Le commerce maritime mondial percuté par les crises géopolitiques

20:034/01/2024, jeudi
MAJ: 5/01/2024, vendredi
AFP
Un bateau navigue devant un navire porte-conteneurs amarré au terminal portuaire de Pasir Panjang à Singapour le 14 octobre 2022.
Crédit Photo : ROSLAN RAHMAN / AFP
Un bateau navigue devant un navire porte-conteneurs amarré au terminal portuaire de Pasir Panjang à Singapour le 14 octobre 2022.

Un climat agité se profile pour le commerce maritime international en ce début d'année 2024: les attaques des rebelles houthis en mer Rouge entraînent une forte augmentation des coûts de transport, aggravée par un début de perturbation des chaînes logistiques.

Depuis la mi-décembre, la plupart des grosses compagnies maritimes internationales ont décidé de dérouter leur navire pour éviter le passage par le canal de Suez, par lequel transite habituellement 12% du commerce mondial.


Les vaisseaux contournent désormais l'Afrique en passant par le cap de Bonne Espérance, ce qui rallonge le voyage entre l'Asie et l'Europe de 10 à 20 jours en moyenne, selon Arthur Barillas, directeur général d'Ovrsea, un commissionnaire de transport.
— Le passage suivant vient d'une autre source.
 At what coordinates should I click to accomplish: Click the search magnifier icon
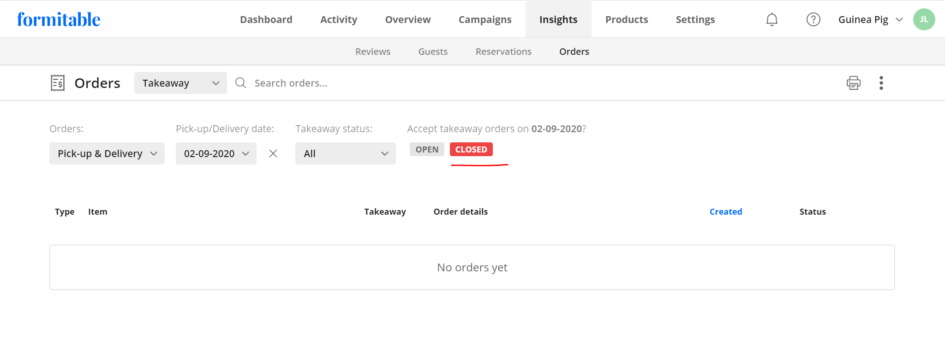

Les compagnies maritimes ont déjà annoncé des hausses de tarif importantes pour couvrir les frais liés à ce détour. CMA CGM a doublé le prix d'un conteneur de 40 pieds entre l'Asie et la Méditerranée (3.000 à 6.000 dollars).
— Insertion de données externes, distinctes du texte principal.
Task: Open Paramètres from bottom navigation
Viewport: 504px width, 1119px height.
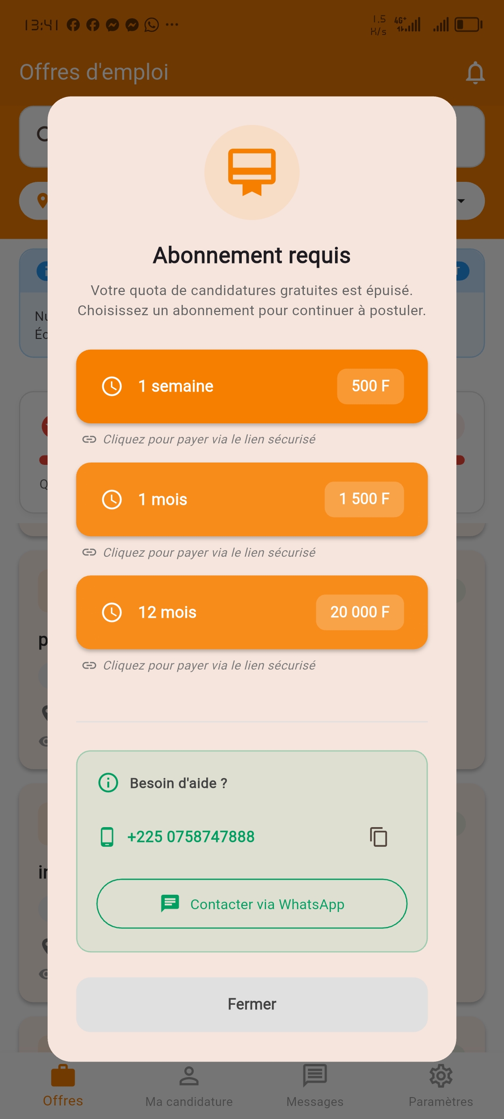Action: point(441,1086)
Même chose pour le leader du secteur, l'italo-suisse MSC, dont les tarifs sont passés de 2.900 à 5.900 dollars pour le transport d'un conteneur de 40 pieds sur le même trajet.


Les augmentations soudaines des tarifs ne sont pas uniquement attribuables aux 23 attaques des rebelles houthis en mer Rouge depuis le 19 octobre, en réponse aux bombardements israéliens sur Gaza, mais cette situation a également contribué à cette hausse.


Nouvel an chinois


"Il y a un vrai afflux en provenance d'Asie", explique Arthur Barillas. Jusqu'au Nouvel an chinois, le 10 février prochain, "tous les bateaux sont pleins"
, assure-t-il.

Les clients se pressent de faire acheminer leurs marchandises avant ces célébrations qui mettent le pays, premier exportateur mondial, à l'arrêt pendant une semaine.


Face à cela,
"la concurrence réagit de manière uniforme. Il y a dix compagnies qui se partagent 80 à 90 % du volume (de marchandises) transporté et toutes affichent des taux très élevés car les bateaux sont pleins"
, souligne-t-il.

L'un des indicateurs de référence pour mesurer le taux (tarif) de fret des marchandises acheminées depuis la Chine, le Shanghai Contenarized Freight Index (SCFI), a quasiment doublé en quelques semaines.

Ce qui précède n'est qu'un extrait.